Simon Williams seems like a logical progression for the MCU after the events of WandaVision and the introduction of the memory-erased White Vision. The question that remains, though, is how the MCU will redefine the antihero in his pilot episode and throughout the franchise. The several possibilities we’ve discussed here show that this is so. Following a much-loved Marvel Cinematic Universe convention, this author speculates that Simon Williams was either an employee or rival of Tony Stark. The latter seems more realistic, given that his past in the ’80s comics was expanded to involve him competing with Stark Industries for cash.

It’s possible that the MCU will introduce the idea that Jarvis and eventually Vision were created using Williams’ coding skills or a physical brain imprint, giving him the crucial connection that the characters need. This would be a great opportunity for the MCU to further cement the brotherly bond between the two characters and bring him full circle back to Tony Stark. The Wonder Man TV show might also take place in the past to introduce audiences to the character and his background before he becomes part of the Marvel Cinematic Universe. That may be a fun way to introduce audiences to Wonder Man before he officially enters the current MCU, while also incorporating some of the hilarious hijinks from his time in Hollywood.
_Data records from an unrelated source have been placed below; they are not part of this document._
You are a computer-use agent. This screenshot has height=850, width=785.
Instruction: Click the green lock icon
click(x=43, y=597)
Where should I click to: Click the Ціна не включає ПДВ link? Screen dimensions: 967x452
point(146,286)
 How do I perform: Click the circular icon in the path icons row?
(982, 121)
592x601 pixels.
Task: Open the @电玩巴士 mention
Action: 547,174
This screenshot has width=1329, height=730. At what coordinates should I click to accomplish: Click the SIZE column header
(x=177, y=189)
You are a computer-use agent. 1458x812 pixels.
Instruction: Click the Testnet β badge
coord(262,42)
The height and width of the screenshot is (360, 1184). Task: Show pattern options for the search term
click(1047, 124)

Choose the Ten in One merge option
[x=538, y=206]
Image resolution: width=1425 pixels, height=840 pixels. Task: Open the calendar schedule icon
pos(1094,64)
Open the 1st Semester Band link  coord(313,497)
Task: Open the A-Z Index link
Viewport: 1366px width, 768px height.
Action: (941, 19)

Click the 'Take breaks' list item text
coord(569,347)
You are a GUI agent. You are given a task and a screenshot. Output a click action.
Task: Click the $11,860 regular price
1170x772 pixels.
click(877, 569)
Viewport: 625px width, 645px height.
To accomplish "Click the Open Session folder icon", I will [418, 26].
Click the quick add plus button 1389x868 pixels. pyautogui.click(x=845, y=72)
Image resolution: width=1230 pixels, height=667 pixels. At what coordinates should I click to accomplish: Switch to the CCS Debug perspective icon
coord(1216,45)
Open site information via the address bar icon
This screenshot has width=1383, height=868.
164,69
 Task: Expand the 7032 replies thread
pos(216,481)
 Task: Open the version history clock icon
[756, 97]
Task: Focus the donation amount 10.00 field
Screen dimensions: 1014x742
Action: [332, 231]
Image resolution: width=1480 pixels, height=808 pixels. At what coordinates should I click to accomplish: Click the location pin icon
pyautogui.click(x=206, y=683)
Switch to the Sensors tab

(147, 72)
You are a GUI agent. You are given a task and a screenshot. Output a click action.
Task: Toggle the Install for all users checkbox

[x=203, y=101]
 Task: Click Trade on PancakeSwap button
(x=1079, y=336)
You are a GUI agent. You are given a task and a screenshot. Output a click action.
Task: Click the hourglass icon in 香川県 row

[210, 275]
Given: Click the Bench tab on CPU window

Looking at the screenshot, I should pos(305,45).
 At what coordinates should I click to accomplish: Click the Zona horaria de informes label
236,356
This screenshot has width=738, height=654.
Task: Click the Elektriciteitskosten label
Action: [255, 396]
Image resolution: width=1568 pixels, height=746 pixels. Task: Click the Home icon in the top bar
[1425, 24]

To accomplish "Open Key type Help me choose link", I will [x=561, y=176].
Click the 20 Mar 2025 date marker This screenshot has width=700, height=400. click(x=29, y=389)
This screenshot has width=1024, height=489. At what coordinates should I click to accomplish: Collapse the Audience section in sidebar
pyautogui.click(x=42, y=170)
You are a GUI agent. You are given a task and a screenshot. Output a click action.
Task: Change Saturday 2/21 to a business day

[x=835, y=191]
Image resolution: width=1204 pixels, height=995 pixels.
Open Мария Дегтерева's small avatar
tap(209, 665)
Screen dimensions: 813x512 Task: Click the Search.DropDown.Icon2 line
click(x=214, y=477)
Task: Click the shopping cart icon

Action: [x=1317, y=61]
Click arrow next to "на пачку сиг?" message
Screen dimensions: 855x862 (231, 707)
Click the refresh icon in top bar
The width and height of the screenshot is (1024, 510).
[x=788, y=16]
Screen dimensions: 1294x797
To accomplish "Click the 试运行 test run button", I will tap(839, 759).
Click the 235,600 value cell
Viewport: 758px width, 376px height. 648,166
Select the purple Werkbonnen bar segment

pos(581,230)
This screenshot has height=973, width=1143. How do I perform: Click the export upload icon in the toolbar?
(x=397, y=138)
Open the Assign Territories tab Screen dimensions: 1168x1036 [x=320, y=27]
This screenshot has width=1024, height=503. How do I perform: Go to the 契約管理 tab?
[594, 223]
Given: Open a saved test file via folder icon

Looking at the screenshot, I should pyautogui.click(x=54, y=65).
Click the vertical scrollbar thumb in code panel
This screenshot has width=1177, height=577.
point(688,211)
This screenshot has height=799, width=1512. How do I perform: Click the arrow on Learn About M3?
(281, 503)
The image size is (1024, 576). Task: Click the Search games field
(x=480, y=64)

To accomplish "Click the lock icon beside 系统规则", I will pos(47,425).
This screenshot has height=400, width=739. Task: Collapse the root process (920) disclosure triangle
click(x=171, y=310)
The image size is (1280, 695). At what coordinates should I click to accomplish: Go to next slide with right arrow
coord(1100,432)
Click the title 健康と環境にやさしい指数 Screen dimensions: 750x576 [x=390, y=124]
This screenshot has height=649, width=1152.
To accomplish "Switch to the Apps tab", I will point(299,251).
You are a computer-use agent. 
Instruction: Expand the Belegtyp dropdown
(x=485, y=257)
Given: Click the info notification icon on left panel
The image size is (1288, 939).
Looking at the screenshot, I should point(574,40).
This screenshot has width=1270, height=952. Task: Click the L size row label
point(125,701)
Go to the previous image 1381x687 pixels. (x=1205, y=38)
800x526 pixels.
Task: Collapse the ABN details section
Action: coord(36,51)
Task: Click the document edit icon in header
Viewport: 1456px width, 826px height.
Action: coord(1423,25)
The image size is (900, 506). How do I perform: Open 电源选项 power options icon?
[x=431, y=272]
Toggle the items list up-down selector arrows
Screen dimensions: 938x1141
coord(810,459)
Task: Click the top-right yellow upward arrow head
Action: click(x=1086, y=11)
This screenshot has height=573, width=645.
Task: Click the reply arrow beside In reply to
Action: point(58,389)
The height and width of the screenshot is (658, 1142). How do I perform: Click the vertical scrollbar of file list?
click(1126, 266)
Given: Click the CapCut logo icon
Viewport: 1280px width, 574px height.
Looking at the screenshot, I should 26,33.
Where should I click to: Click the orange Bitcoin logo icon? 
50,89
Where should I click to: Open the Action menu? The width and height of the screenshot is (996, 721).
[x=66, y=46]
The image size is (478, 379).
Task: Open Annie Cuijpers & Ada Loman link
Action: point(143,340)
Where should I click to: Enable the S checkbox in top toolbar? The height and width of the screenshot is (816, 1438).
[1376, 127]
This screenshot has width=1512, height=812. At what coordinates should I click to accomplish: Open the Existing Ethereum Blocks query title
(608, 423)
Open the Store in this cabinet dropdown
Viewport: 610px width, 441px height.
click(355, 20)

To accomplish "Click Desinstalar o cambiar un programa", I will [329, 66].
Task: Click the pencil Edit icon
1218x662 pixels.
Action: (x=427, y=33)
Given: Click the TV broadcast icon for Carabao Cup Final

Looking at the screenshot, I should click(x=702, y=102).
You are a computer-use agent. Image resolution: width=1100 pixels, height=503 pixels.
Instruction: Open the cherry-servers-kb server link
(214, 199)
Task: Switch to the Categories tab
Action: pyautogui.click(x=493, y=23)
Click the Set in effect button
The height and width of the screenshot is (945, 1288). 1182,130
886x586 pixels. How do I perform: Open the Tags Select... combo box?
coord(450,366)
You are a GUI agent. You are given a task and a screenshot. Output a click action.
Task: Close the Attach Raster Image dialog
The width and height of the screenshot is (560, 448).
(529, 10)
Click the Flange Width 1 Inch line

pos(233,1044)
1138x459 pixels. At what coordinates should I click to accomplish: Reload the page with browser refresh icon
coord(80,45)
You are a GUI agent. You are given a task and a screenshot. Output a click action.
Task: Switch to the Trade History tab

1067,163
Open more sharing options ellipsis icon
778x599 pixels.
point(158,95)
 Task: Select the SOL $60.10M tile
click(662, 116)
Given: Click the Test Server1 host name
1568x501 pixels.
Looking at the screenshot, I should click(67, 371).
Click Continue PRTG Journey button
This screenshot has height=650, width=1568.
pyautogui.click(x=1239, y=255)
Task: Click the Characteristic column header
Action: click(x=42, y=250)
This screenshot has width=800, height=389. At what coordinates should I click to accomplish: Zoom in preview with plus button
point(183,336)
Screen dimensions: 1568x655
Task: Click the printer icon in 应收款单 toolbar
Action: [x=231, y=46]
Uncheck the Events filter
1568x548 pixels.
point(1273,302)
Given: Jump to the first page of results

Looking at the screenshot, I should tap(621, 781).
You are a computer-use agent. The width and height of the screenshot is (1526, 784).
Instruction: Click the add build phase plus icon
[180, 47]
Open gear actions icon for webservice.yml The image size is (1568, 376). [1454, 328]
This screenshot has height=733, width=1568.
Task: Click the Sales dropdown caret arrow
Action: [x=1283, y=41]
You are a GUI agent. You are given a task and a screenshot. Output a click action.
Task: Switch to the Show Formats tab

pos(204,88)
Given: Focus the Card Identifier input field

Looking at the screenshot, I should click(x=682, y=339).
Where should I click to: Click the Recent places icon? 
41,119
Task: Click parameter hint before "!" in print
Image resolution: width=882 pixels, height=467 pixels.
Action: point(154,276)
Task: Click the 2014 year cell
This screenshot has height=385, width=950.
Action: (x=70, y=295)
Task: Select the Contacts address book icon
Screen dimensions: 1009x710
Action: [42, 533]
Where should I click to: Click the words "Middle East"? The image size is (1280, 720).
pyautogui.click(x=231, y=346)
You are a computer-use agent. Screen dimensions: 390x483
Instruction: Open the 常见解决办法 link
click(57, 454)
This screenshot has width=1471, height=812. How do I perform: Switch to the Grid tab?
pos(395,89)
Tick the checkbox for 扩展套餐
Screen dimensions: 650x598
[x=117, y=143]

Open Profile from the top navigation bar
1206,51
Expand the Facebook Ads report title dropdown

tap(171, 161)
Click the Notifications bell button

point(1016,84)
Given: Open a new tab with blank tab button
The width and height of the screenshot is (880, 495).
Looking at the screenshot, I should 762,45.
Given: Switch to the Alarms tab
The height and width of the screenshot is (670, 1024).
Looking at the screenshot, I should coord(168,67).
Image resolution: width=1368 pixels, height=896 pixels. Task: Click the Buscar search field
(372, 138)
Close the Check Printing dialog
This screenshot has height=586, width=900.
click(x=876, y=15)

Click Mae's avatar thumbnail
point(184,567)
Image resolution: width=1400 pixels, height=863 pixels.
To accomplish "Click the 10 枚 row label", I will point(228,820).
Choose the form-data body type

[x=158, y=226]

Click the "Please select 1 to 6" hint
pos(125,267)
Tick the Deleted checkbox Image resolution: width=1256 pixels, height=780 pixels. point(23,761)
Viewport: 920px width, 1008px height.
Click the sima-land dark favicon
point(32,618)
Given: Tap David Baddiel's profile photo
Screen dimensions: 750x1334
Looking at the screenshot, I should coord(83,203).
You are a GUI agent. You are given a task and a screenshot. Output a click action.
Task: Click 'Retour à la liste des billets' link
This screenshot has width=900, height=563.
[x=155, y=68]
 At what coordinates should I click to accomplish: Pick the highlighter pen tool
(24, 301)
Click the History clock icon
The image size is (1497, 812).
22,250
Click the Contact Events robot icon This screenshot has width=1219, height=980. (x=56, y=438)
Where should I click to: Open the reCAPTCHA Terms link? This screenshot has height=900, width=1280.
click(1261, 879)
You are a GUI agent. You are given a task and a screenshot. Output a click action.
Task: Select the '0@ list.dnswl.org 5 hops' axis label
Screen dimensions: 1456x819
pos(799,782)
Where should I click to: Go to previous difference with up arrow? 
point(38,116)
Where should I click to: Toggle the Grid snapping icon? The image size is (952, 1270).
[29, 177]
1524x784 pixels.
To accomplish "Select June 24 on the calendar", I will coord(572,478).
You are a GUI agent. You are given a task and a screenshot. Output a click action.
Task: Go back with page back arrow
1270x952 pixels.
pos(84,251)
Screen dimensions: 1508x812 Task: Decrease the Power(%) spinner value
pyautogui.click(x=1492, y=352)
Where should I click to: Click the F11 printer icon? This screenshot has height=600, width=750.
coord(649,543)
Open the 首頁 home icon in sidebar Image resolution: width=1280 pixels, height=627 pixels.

It’s also plausible that this path may leave Williams in a coma, where the MCU’s latest villain can revive him.


It seems likely that Kang will play a role in Simon’s primary introduction to the MCU, given the comics and the time of the Wonder Man series. Including the Legion of the Unliving in the MCU may be a fascinating development. It’s also possible that White Vision is discovered by scientist Kang, who then links the new synthezoid to Simon. However, we believe that Simon will become well-established in the series before being presented to the main MCU, where he will become connected with White Vision and the Avengers after becoming entangled with a revived Scarlet Witch. During the Kang Dynasty comic that inspired the new film’s title, Wanda and Wonder Man actually break up in the comics.

We won’t know until Disney+ launches the much-anticipated MCU series, though.